Somewhere deep inside Valve’s labyrinthine compound of Steam-sustaining tubes, wires, and pipes, somebody is thanking their lucky stars for Artem Moskowsky. The self-described “bug hunter” came across a glitch that allowed him to generate thousands of free keys for any game on Steam. A lesser person might have kept that knowledge to themselves. He reported it.
Moskowsky discovered and reported the bug back in August, but Valve only allowed the information to go public recently. For his troubles, the company paid him $US20,000 ($27,727) — as opposed to a lifetime of free games, which is what would’ve happened if this was a feel-good episode of a sitcom.
According to a summary by Valve on bug bounty site HackerOne, the bug took advantage of an issue with Steam’s developer tools. Using “specific parameters”, anyone with access to those tools could make the service spit out keys for games that didn’t belong to them.
Valve said an investigation did not find evidence of the bug actually being misused. That’s good news for Valve, because speaking with tech publication The Register, Moskowsky said that in one case he managed to trick the system into giving him 36,000 keys for Portal 2.
Given Steam’s documented history of problems with sketchy secondhand sites and illicit key scams, it’s not hard to imagine a few scenarios in which scammers might’ve found this bug handy. And given how easy it is to become a developer and gain access to partner tools on Steam these days, I doubt they would’ve had much trouble pulling it off. (Then again, who knows how long it would have been before Valve caught on and shut it down.)
As for Moskowsky, I imagine he’s in pretty good spirits, given that he’s spent the past few months using his digital tweezers to pluck all sorts of bugs from Valve’s back, including one in July that netted him an additional $US25,000 ($34,658).
Comments
7 responses to “Valve Pays $20,000 To Hacker Who Found Steam Bug That Generates Free Games”

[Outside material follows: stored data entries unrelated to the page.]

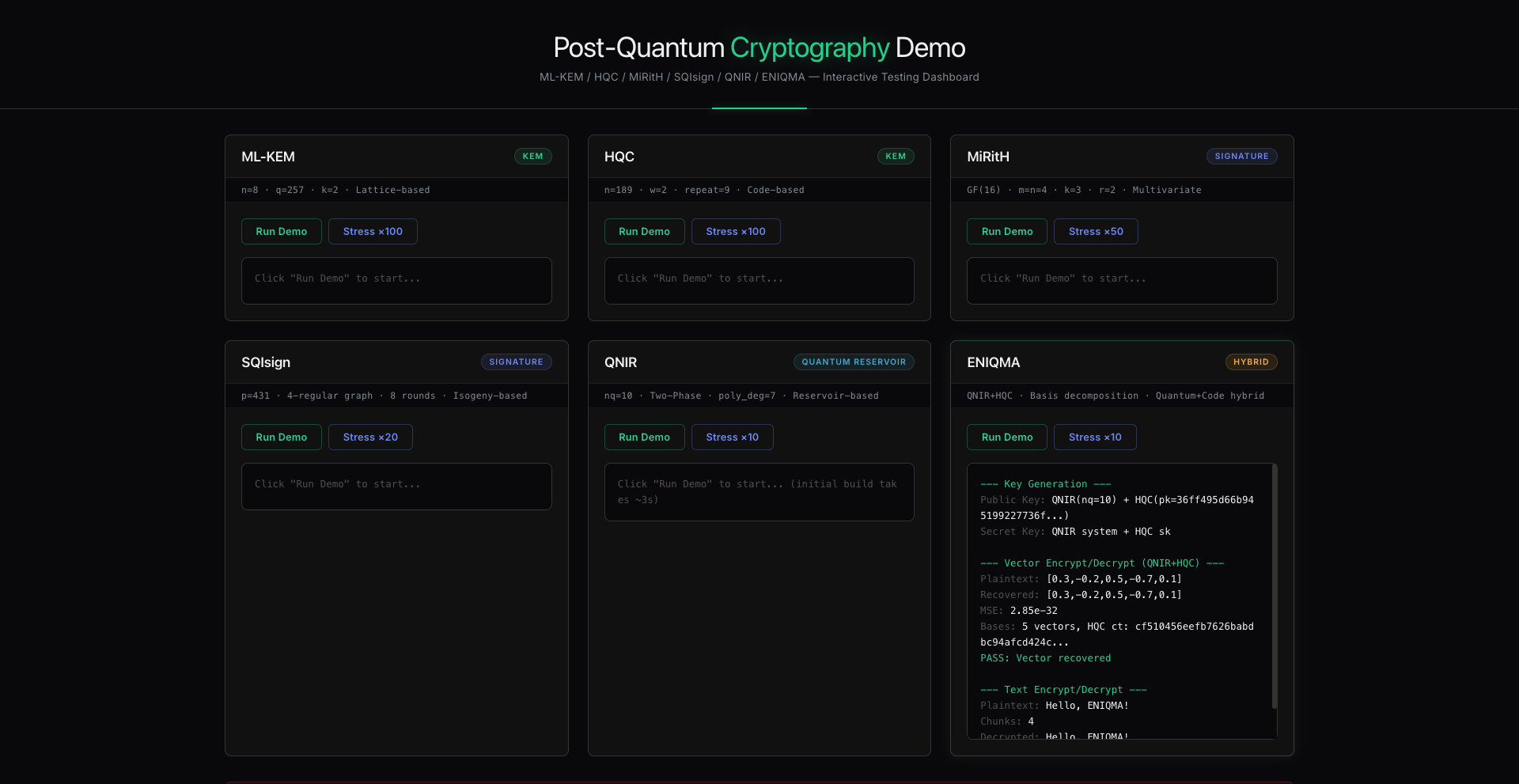Run the HQC demo
This screenshot has height=784, width=1519.
coord(644,232)
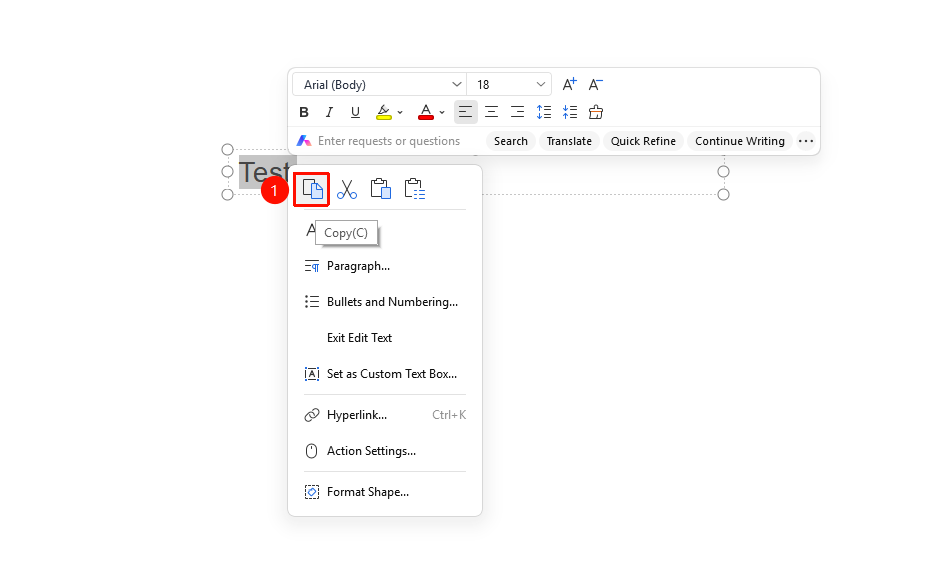Click the Enter requests or questions field

[388, 141]
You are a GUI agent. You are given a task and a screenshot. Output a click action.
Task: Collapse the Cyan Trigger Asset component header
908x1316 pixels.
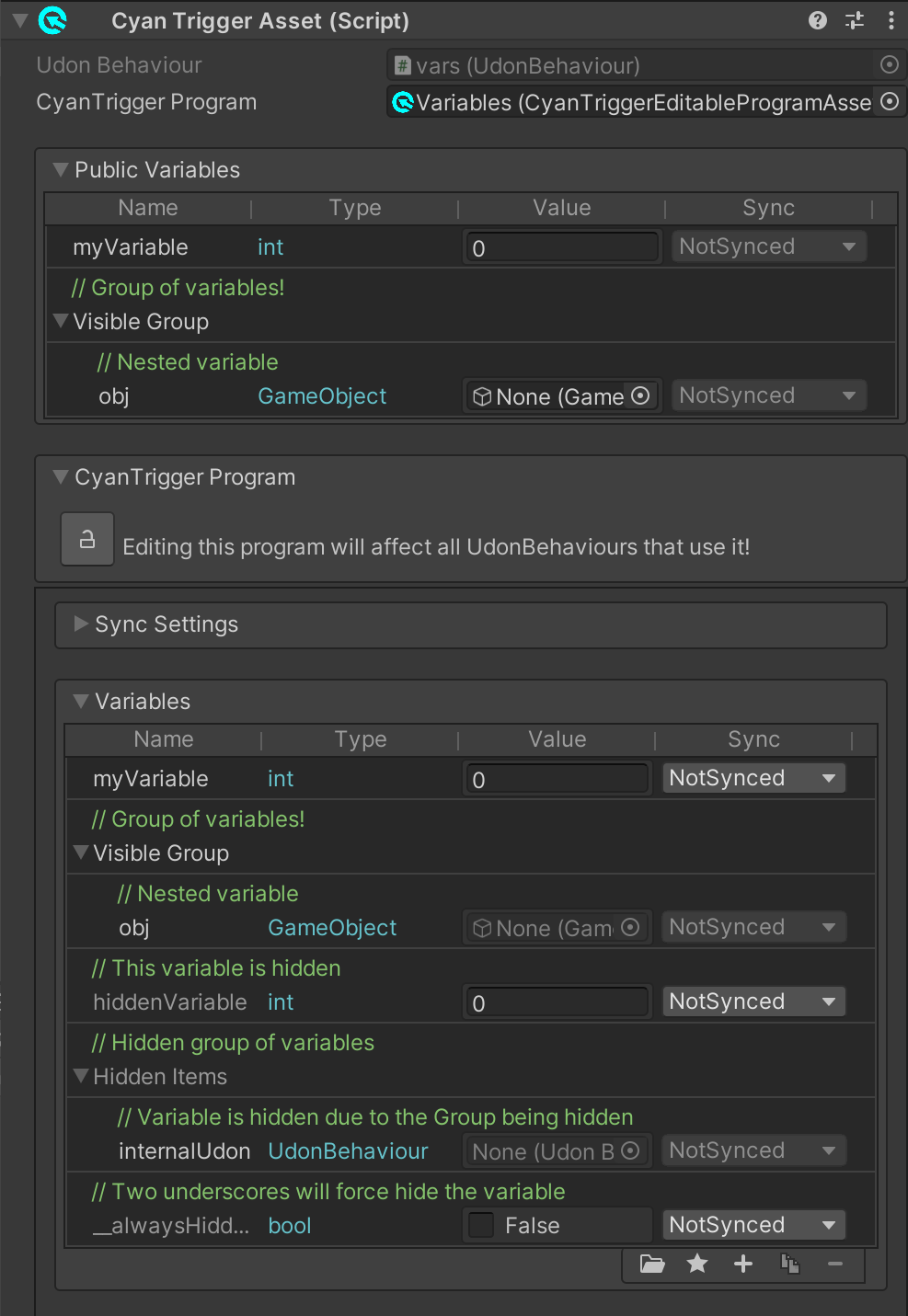coord(19,19)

You’ve already posted an article on this though.
https://www.kotaku.com.au/2018/11/the-steam-exploit-that-allowed-you-to-get-free-keys-for-any-game/
It was an AU story though, this one’s from the US. They never seem to port AU stories over there, which is a shame.

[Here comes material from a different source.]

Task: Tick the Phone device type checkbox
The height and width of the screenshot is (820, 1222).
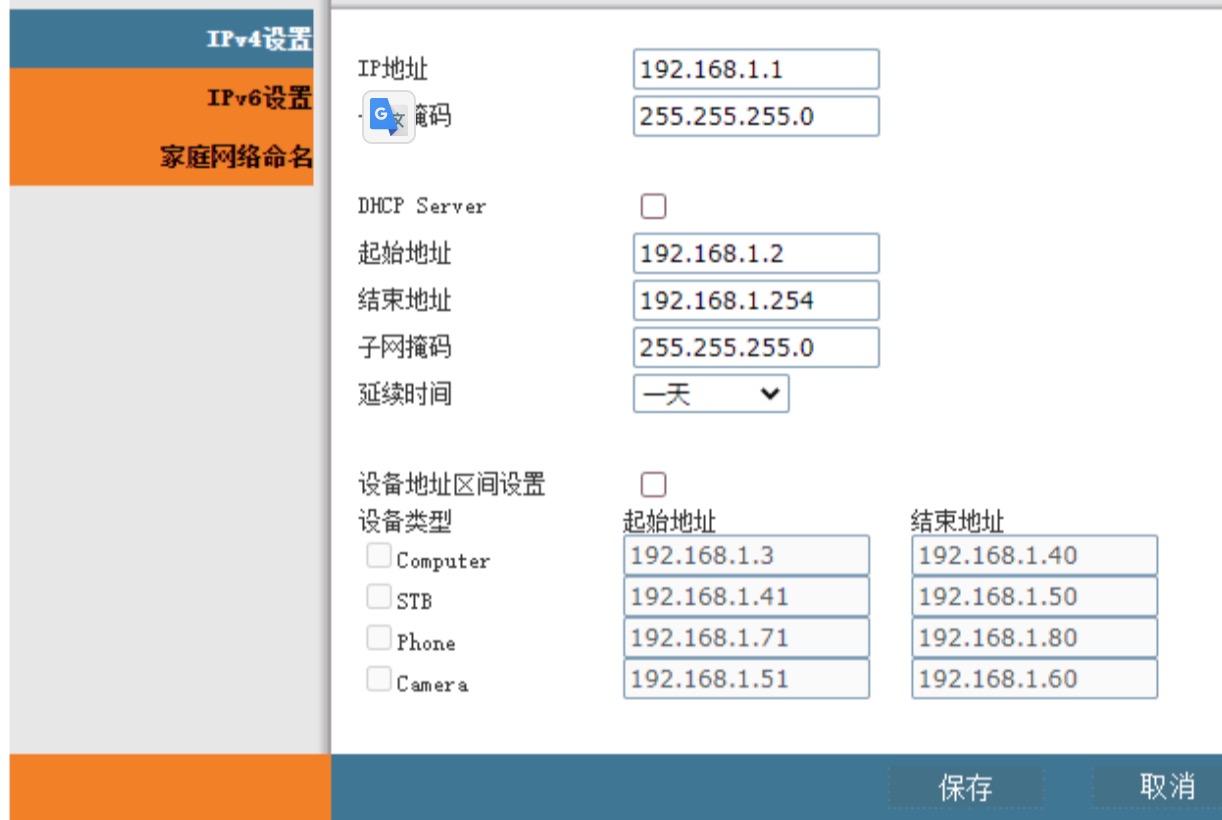Action: 378,638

The Empire tells us the news, not the other way around!
I get that…but surely the editor of this site chooses which stories to bring over and doesn’t just blindly bring them all, right?
Bit disjointing for regular readers to see the same article twice with some slightly different wording. I initially thought this was a further development about it…not just the same story re-written.

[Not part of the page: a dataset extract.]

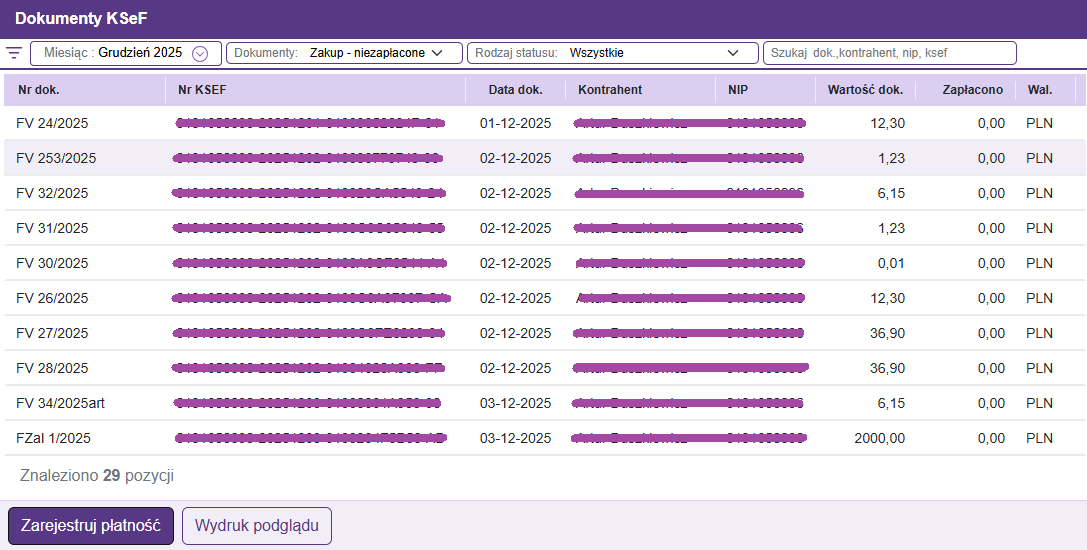This screenshot has width=1087, height=550.
Task: Click the Zapłacono column header
Action: pos(972,90)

So he got some additional work from Valve for his troubles huh?
He must be finding some doozies if he keeps getting 20k a pop!!
Yeah he should have asked for more. I mean, $60 per game is only 333 games to make 20k.
Another interesting question is that if their publiushed tools had this bug and he emploted it. Has he broken the law? I mean their tools allow it…
Well by the sounds of it he’s netted more than 50-75k already from multiple exploits so he isn’t doing too bad depending on time spent (Assuming) and he’s getting his name out there in an industry that’s moving toward subscription services all around.
As for the legality of it, Valve is clearly letting him poke around so he’s not doing anything illegal.
It’s one thing to find an exploit, it’s another to actually exploit it.
Even if Valve went after him, they would need to show his actions cost them instead of saving them.